Du temps de mon adolescence, dans les années qui avaient suivi la fin de sa brève carrière de policier, pas un mois ne passait sans que Gérald téléphone de Sept-Îles puis de Québec pour expliquer à Maurice la nouvelle combine par le biais de laquelle il entendait devenir riche… et pour tenter de persua­der notre père d’investir dans cette nouvelle aventure. « Nou tande? Men Mèt Gérald jwenn yon lòt min dòr! » épiloguait Mèt Mo, philosophe, en secouant la tête, en tchuipant et en se laissant néanmoins soutirer un prêt.

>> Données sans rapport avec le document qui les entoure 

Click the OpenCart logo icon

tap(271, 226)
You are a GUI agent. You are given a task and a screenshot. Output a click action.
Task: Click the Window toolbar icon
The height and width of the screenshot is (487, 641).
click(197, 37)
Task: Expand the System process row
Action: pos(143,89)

Ah, qui dira l’amour de notre père pour son premier héritier?

J’en parle sans la moindre jalousie, rassurez-vous. Et je reste certain que mes frères et sœur en conviennent avec moi : on ne pouvait pas vraiment jalouser Gérald, ce maître d’armes tellement charmeur auquel nul ne savait dire non. De toute manière, comment lui tenir rigueur de quoi que ce soit? Comment rester fâché longtemps contre lui?

On ne peut même pas vraiment lui en vouloir de nous laisser comme ça, dans le désarroi, alors que déjà son sens de la dérision, sa joie de vivre et même son petit côté réac nous manquent cruellement. Minées par la mala­die, ces dernières années avaient été si difficiles qu’elles avaient entamé un brin son tempérament de noceur, sa propension à l’é-popée. Le di­manche d’avant son départ, je l’ai vu si faible, si diminué, si fragile sur son lit d’hôpital qu’il m’a fallu encore me rendre à cette évidence : mon frère aîné n’était décidément pas ce surhomme pour qui je l’avais pris autrefois. Juste un homme épuisé, souffrant… et toujours aussi grincheux!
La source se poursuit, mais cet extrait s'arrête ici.